RHEL/CentOS 7 shipped with 5.1.2alpha, including the threaded
encoder that is behind #ifdef LZMA_UNSTABLE in the API headers.
In 5.1.2alpha these symbols are under XZ_5.1.2alpha in liblzma.map.
API/ABI compatibility tracking isn't done between development
releases so newer releases didn't have XZ_5.1.2alpha anymore.

Later RHEL/CentOS 7 updated xz to 5.2.2 but they wanted to keep
the exported symbols compatible with 5.1.2alpha. After checking
the ABI changes it turned out that >= 5.2.0 ABI is backward
compatible with the threaded encoder functions from 5.1.2alpha
(but not vice versa as fixes and extensions to these functions
were made between 5.1.2alpha and 5.2.0).

In RHEL/CentOS 7, XZ Utils 5.2.2 was patched with
xz-5.2.2-compat-libs.patch to modify liblzma.map:

  - XZ_5.1.2alpha was added with lzma_stream_encoder_mt and
    lzma_stream_encoder_mt_memusage. This matched XZ Utils 5.1.2alpha.

  - XZ_5.2 was replaced with XZ_5.2.2. It is clear that this was
    an error; the intention was to keep using XZ_5.2 (XZ_5.2.2
    has never been used in XZ Utils). So XZ_5.2.2 lists all
    symbols that were listed under XZ_5.2 before the patch.
    lzma_stream_encoder_mt and _mt_memusage are included too so
    they are listed both here and under XZ_5.1.2alpha.

The patch didn't add any __asm__(".symver ...") lines to the .c
files. Thus the resulting liblzma.so exports the threaded encoder
functions under XZ_5.1.2alpha only. Listing the two functions
also under XZ_5.2.2 in liblzma.map has no effect without
matching .symver lines.

The lack of XZ_5.2 in RHEL/CentOS 7 means that binaries linked
against unpatched XZ Utils 5.2.x won't run on RHEL/CentOS 7.
This is unfortunate but this alone isn't too bad as the problem
is contained within RHEL/CentOS 7 and doesn't affect users
of other distributions. It could also be fixed internally in
RHEL/CentOS 7.

The second problem is more serious: In XZ Utils 5.2.2 the API
headers don't have #ifdef LZMA_UNSTABLE for obvious reasons.
This is true in RHEL/CentOS 7 version too. Thus now programs
using new APIs can be compiled without an extra #define. However,
the programs end up depending on symbol version XZ_5.1.2alpha
(and possibly also XZ_5.2.2) instead of XZ_5.2 as they would
with an unpatched XZ Utils 5.2.2. This means that such binaries
won't run on other distributions shipping XZ Utils >= 5.2.0 as
they don't provide XZ_5.1.2alpha or XZ_5.2.2; they only provide
XZ_5.2 (and XZ_5.0). (This includes RHEL/CentOS 8 as the patch
luckily isn't included there anymore with XZ Utils 5.2.4.)

- EXCERPTED RECORDS
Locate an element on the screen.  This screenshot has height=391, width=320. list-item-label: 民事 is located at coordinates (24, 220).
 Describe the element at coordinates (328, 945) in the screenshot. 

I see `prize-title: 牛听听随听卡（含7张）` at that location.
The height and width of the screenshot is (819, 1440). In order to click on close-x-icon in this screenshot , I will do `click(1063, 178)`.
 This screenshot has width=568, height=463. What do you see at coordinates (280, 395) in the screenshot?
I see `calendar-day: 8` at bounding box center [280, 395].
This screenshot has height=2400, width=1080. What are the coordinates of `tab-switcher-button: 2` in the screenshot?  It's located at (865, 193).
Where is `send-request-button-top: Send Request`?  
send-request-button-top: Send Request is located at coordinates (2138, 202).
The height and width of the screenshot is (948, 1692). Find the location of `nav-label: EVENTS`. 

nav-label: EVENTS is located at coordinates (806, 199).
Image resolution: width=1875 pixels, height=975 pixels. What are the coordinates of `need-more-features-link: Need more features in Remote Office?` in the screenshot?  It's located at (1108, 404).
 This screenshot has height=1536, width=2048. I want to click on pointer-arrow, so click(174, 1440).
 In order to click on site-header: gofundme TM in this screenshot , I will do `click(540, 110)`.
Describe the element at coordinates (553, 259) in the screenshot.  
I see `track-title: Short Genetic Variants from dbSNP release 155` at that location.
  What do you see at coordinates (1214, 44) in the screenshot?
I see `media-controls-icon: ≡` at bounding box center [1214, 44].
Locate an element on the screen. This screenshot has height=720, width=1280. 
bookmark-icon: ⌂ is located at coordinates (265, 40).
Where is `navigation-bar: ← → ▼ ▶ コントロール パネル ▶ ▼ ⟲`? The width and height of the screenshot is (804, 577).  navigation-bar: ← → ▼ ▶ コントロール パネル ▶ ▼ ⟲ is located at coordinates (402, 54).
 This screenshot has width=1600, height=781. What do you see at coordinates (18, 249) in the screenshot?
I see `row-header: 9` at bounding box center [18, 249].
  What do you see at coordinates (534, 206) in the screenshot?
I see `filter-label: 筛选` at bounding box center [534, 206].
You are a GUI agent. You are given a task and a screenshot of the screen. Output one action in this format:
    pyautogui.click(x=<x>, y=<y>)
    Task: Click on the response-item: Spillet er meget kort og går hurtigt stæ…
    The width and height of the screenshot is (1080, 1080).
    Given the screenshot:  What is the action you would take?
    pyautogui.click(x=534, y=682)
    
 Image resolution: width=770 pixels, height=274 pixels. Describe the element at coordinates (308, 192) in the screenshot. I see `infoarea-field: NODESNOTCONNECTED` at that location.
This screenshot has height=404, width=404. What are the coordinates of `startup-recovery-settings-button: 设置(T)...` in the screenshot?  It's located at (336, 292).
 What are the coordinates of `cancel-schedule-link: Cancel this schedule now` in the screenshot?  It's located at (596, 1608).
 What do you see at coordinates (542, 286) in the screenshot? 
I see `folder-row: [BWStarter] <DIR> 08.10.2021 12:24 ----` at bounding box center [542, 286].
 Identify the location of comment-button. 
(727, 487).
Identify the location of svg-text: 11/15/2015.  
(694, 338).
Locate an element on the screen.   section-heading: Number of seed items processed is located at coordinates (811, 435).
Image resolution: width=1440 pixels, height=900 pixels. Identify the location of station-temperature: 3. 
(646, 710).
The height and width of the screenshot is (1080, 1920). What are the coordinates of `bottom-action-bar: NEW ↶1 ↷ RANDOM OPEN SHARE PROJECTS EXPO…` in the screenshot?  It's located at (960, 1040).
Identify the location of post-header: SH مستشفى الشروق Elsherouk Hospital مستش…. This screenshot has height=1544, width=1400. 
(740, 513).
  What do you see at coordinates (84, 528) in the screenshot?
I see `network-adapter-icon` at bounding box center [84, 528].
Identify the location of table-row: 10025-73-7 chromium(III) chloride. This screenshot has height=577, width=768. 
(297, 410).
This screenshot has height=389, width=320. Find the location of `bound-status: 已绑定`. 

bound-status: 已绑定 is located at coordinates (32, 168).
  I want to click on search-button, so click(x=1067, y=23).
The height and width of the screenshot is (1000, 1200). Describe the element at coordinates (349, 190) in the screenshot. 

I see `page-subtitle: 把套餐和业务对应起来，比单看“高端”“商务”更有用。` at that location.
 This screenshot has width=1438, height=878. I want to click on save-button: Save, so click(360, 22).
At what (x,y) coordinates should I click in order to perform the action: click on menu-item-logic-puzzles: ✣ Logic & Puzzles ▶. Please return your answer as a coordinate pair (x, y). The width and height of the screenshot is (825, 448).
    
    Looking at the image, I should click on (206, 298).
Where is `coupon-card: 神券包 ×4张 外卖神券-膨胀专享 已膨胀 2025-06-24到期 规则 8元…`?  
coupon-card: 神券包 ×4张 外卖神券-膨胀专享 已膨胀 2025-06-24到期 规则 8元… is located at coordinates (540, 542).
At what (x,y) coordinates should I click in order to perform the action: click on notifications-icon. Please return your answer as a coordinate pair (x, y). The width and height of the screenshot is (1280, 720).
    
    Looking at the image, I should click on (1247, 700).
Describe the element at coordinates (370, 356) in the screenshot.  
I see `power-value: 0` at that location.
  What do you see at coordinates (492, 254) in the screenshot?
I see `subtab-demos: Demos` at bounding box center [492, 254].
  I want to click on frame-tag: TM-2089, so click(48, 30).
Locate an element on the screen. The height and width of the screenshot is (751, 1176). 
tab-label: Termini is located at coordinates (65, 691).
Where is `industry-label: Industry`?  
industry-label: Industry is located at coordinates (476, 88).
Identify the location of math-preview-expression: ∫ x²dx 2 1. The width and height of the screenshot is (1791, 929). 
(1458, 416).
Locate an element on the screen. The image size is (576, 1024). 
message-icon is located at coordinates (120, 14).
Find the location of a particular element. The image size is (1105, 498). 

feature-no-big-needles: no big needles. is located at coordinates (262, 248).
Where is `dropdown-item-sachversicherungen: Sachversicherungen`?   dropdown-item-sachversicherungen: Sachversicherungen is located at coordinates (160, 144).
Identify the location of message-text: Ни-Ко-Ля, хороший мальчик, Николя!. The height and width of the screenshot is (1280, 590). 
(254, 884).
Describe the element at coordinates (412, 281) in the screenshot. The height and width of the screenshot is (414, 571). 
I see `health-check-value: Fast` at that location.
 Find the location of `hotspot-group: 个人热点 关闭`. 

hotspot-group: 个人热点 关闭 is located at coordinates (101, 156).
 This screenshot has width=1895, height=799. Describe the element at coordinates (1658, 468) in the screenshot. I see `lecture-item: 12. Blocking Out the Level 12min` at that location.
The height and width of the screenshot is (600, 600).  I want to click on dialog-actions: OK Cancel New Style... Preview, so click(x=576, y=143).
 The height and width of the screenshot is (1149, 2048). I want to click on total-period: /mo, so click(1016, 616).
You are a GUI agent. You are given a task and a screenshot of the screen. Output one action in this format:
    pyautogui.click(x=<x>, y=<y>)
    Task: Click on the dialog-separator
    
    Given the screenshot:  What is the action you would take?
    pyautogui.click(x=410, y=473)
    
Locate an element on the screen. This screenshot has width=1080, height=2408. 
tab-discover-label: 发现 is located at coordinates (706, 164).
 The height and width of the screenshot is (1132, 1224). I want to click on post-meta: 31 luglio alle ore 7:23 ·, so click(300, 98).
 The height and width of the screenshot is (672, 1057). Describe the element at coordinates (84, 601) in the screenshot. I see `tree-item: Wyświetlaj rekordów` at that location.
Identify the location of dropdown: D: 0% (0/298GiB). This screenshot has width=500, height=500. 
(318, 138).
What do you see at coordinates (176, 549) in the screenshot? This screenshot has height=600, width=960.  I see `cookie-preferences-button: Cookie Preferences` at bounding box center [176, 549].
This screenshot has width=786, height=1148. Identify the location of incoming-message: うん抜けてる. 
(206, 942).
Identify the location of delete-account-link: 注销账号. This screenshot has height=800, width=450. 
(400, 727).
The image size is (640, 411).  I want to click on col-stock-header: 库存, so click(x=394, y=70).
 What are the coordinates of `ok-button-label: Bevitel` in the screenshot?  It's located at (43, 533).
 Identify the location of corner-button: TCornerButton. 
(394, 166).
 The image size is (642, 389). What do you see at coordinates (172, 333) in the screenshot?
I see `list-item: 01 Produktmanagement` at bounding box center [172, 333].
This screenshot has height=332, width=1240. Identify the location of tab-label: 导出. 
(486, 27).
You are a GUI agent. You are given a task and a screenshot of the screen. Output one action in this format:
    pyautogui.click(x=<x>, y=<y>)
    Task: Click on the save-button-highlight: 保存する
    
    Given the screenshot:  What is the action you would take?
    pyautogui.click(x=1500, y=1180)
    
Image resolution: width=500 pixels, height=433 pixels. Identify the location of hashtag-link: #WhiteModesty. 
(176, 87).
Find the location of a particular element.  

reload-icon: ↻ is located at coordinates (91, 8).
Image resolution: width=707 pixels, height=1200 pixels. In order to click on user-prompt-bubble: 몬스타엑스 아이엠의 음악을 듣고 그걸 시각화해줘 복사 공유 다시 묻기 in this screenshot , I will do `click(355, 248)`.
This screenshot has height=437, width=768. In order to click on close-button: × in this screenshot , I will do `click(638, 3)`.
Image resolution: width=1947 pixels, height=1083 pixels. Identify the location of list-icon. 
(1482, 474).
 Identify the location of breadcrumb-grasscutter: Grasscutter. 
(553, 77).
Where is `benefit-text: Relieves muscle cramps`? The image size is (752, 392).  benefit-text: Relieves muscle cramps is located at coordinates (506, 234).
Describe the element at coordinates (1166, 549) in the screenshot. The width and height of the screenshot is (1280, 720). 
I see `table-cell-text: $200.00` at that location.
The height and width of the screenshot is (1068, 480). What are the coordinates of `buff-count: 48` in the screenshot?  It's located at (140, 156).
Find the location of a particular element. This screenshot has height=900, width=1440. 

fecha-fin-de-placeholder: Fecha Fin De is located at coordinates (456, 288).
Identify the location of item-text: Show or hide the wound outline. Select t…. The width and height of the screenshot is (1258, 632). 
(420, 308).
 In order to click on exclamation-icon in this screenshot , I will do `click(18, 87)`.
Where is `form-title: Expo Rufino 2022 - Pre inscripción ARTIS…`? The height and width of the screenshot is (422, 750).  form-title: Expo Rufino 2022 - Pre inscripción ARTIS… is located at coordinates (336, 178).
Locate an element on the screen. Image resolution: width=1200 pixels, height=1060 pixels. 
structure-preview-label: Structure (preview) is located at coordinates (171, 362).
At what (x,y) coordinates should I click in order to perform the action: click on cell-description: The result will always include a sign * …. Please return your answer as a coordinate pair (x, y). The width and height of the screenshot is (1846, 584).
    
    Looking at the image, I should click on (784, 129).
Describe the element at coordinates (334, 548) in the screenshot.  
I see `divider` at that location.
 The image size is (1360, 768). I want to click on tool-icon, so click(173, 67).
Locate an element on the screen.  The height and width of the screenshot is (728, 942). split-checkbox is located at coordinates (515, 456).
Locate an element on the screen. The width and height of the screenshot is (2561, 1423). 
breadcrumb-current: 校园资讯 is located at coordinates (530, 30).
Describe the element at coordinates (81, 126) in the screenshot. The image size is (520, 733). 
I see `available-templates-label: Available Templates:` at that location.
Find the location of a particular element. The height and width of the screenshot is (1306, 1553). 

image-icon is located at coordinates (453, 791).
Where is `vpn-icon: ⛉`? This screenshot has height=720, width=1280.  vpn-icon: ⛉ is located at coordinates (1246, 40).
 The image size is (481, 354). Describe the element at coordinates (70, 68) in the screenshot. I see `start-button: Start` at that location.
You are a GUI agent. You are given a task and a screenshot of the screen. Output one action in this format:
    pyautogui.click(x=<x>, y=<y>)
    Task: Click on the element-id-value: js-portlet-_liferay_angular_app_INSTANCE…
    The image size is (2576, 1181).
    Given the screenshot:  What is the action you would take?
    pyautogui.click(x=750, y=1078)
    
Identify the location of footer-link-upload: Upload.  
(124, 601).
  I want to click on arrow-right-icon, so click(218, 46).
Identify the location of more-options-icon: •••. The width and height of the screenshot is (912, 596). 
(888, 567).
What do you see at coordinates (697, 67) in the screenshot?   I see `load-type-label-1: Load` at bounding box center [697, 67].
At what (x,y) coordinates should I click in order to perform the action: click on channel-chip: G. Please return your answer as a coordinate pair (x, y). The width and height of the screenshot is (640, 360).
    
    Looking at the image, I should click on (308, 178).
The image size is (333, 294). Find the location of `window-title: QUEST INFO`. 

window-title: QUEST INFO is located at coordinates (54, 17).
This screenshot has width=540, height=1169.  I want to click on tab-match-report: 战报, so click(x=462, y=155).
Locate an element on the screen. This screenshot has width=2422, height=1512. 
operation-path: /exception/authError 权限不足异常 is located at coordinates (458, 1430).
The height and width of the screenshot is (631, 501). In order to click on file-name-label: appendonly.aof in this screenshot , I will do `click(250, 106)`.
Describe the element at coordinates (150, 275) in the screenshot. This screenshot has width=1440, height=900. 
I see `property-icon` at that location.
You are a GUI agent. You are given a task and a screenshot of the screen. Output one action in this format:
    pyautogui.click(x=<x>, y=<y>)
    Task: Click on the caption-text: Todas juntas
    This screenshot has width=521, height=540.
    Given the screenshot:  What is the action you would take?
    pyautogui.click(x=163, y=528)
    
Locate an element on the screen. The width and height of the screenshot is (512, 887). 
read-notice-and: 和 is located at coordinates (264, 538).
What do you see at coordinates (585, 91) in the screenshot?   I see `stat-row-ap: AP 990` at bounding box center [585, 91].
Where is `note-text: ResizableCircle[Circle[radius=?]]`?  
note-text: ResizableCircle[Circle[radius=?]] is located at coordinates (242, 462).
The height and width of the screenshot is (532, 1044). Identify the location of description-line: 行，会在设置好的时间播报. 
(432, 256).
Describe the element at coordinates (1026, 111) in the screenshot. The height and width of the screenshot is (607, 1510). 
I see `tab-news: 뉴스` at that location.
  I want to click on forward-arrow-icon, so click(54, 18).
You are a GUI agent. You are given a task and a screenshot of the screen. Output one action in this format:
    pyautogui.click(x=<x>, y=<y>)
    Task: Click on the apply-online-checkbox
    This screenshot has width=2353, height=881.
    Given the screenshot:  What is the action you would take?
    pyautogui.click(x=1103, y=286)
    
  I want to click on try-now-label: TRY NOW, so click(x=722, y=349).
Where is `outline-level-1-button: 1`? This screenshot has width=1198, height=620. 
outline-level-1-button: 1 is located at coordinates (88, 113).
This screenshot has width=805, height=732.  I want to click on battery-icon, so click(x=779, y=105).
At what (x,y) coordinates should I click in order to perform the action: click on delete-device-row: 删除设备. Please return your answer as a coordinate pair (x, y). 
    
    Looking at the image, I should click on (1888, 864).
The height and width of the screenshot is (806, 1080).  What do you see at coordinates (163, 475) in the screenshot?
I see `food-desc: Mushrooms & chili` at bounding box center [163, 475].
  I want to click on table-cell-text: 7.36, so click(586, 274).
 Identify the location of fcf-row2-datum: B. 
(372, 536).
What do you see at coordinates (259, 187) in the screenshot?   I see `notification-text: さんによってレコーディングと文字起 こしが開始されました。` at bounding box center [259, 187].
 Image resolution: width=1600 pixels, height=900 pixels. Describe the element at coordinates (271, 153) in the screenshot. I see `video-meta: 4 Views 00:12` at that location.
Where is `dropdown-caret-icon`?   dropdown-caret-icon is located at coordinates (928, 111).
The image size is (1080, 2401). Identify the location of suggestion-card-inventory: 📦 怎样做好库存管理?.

- YOUR ASSIGNMENT
Please write what comes next in the passage about the RHEL/CentOS 7 liblzma symbol versions, picking up after its final sentence.

- REPLY TO THE TASK
Binaries built by RHEL/CentOS 7 users get distributed and then
people wonder why they don't run on some other distribution.
Seems that people have found out about the patch and been copying
it to some build scripts, seemingly curing the symptoms but
actually spreading the illness further and outside RHEL/CentOS 7.

The ill patch seems to be from late 2016 (RHEL 7.3) and in 2017 it
had spread at least to EasyBuild. I heard about the events only
recently. :-(

This commit splits liblzma.map into two versions: one for
GNU/Linux and another for other OSes that can use symbol versioning
(FreeBSD, Solaris, maybe others). The Linux-specific file and the
matching additions to .c files add full compatibility with binaries
that have been built against a RHEL/CentOS-patched liblzma. Builds
for OSes other than GNU/Linux won't get the vaccine as they should
be immune to the problem (I really hope that no build script uses
the RHEL/CentOS 7 patch outside GNU/Linux).

The RHEL/CentOS compatibility symbols XZ_5.1.2alpha and XZ_5.2.2
are intentionally put *after* XZ_5.2 in liblzma_linux.map. This way
if one forgets to #define HAVE_SYMBOL_VERSIONS_LINUX when building,
the resulting liblzma.so.5 will have lzma_stream_encoder_mt@@XZ_5.2
since XZ_5.2 {...} is the first one that lists that function.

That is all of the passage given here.